Luego de un proceso de adopción que se instaló con mucha dificultad y piedras en el camino, finalmente la actriz pudo arribar a esta querida circunstancia. “Mi hija es una bendición del cielo, algo hermoso que siempre quise con particular anhelo y finalmente se dio. No existe una edad cronológica para poder ser mamá. Siento esta condición con mucha fuerza y la vivo con intensidad. Verónica ha colmado todas mis alegrías y deseos más profundos”, le cuenta a DiarioShow.com.

Y esa odisea por ser madre empezó a los 19 años, cuando perdió su primer bebé, al poco tiempo de nacer.
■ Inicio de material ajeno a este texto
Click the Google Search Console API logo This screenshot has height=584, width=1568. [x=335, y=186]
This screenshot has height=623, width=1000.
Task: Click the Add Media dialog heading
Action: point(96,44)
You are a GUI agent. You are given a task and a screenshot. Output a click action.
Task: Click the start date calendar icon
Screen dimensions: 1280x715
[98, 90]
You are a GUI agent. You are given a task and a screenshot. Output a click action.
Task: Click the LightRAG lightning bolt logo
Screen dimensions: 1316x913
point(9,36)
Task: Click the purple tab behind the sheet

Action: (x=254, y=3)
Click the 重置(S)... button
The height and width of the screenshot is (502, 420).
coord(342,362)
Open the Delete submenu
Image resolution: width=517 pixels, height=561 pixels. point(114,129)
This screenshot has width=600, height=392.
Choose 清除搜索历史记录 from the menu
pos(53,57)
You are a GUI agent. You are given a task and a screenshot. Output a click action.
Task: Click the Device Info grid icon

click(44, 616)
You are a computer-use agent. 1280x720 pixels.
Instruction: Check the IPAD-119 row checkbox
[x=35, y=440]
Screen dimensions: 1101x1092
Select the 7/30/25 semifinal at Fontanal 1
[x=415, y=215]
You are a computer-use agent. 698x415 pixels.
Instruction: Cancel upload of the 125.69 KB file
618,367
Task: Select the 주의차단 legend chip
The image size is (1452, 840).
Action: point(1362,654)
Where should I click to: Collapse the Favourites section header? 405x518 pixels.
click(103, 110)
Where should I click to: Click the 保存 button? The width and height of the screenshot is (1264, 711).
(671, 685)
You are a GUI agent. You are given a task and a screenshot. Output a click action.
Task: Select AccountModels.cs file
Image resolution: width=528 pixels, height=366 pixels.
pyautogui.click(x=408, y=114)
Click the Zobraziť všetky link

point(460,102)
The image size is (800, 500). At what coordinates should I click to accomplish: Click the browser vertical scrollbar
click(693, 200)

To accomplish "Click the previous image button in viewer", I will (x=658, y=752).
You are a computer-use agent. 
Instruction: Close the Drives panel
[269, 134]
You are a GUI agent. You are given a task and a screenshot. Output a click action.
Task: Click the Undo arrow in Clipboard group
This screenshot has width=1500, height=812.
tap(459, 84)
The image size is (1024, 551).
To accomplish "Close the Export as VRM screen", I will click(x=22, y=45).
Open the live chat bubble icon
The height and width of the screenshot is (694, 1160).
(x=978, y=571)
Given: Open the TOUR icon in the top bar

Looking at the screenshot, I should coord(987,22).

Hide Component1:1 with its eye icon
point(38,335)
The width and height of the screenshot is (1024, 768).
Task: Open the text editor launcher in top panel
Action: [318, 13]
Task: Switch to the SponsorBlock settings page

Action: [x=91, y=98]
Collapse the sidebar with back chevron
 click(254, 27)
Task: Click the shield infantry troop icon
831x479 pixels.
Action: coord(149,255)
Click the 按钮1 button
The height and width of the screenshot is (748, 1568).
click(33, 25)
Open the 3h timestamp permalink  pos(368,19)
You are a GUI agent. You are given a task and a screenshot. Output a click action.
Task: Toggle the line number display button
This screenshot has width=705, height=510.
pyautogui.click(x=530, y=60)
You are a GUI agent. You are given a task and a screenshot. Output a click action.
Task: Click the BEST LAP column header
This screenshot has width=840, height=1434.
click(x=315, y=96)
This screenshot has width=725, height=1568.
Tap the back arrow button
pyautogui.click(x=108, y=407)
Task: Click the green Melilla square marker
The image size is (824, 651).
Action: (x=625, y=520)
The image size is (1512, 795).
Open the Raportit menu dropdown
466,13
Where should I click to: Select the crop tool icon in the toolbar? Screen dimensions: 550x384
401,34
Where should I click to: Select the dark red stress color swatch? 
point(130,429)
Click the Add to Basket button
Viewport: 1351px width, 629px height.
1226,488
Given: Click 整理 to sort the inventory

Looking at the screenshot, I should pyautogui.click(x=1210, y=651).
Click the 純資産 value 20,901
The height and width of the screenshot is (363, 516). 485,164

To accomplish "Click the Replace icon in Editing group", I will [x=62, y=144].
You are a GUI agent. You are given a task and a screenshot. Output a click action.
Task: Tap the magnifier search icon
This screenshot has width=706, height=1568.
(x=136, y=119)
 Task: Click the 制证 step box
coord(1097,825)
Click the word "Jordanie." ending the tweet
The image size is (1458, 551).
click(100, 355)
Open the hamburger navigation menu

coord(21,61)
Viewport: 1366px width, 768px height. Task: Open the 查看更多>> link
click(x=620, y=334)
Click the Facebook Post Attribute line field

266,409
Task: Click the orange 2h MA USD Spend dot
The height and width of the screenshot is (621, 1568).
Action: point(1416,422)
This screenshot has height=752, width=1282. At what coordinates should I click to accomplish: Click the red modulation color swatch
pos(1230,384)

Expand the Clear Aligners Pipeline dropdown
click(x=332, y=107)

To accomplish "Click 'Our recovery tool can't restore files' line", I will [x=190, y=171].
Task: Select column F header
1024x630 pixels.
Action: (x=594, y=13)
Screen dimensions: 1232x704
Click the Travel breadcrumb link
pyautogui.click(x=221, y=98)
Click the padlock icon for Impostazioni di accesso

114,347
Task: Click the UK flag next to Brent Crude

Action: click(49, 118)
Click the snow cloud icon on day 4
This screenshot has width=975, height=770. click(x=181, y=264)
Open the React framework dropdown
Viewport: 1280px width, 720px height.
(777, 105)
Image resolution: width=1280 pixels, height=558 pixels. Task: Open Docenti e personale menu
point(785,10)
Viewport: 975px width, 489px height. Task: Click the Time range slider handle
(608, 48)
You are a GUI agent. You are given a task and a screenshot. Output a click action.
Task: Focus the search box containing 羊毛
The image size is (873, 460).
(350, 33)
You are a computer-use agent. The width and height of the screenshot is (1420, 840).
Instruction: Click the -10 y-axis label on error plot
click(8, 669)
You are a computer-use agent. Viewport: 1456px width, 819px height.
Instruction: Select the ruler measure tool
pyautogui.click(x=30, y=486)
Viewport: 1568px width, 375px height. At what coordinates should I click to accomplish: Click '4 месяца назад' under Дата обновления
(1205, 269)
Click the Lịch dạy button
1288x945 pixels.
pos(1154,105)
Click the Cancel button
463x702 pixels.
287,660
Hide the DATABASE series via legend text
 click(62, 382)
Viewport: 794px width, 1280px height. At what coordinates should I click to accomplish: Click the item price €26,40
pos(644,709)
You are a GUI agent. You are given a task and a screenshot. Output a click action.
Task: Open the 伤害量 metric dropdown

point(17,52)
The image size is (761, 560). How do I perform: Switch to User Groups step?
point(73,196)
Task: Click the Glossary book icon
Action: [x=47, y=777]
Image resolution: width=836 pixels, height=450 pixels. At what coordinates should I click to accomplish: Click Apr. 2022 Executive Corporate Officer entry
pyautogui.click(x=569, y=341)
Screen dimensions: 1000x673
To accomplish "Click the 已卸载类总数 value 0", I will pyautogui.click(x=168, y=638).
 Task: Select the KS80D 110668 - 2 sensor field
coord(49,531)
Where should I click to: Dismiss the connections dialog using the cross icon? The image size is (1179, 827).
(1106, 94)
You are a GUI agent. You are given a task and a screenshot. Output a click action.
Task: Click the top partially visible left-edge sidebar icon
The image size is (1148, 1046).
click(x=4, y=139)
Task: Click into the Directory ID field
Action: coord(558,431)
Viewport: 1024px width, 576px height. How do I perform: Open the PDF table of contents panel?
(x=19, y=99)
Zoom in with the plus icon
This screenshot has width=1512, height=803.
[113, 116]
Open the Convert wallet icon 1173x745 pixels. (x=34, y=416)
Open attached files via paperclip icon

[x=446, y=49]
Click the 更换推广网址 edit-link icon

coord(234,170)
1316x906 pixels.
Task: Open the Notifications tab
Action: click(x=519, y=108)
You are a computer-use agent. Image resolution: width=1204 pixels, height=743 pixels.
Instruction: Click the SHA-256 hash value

Después vinieron otros embarazos que se convirtieron en inevitables pérdidas. A los 52 años (último intento de tener biológicamente un hijo), Luisa optó por la adopción y se convirtió, esta instancia, en otro enorme desafío con final feliz.

Yo me siento actriz y trato de expresarlo con vocación y conocimiento para brindarle lo mejor de mí a la gente. Que se lleve entretenimiento y que pueda salir mejor de lo que llegó al teatro. Ese es nuestro gran cometido”, expresó con énfasis Albinoni.

La intérprete es una artista dotada para el canto y el baile, así como para el teatro de texto. En “Magnífica”, espectáculo que dirige Carmen Barbieri en Mar del Plata, lleva a cabo un monólogo que pone su sello de trayectoria profesional y, por otra parte, de paso existencial.

Luisa hace teatro con Carmen y Valeria Archimó (Diario Crónica)

Para mí, todos los desafíos conducen al mismo camino: la actuación, aunque ahora mi momento artístico tiene que ver con mi rol de actriz y pienso que estoy viviendo una verdadera etapa superadora”, contó.

Fue pareja de Jorge Porcel en los años ’80 y, el capocómico nunca tuvo fama de ser sociable ni de tener, por otra parte, una buena relación con sus compañeros de trabajo. Sin embargo, Luisa defendió a ultranza la integridad del artista y destacó, en varias oportunidades, que “se trató de un ser noble y me dolió mucho esa andanada de críticas que hubo después de haber muerto. Yo, en cambio, no tengo dudas en afirmar que Porcel siempre ha sido un gordo bueno”.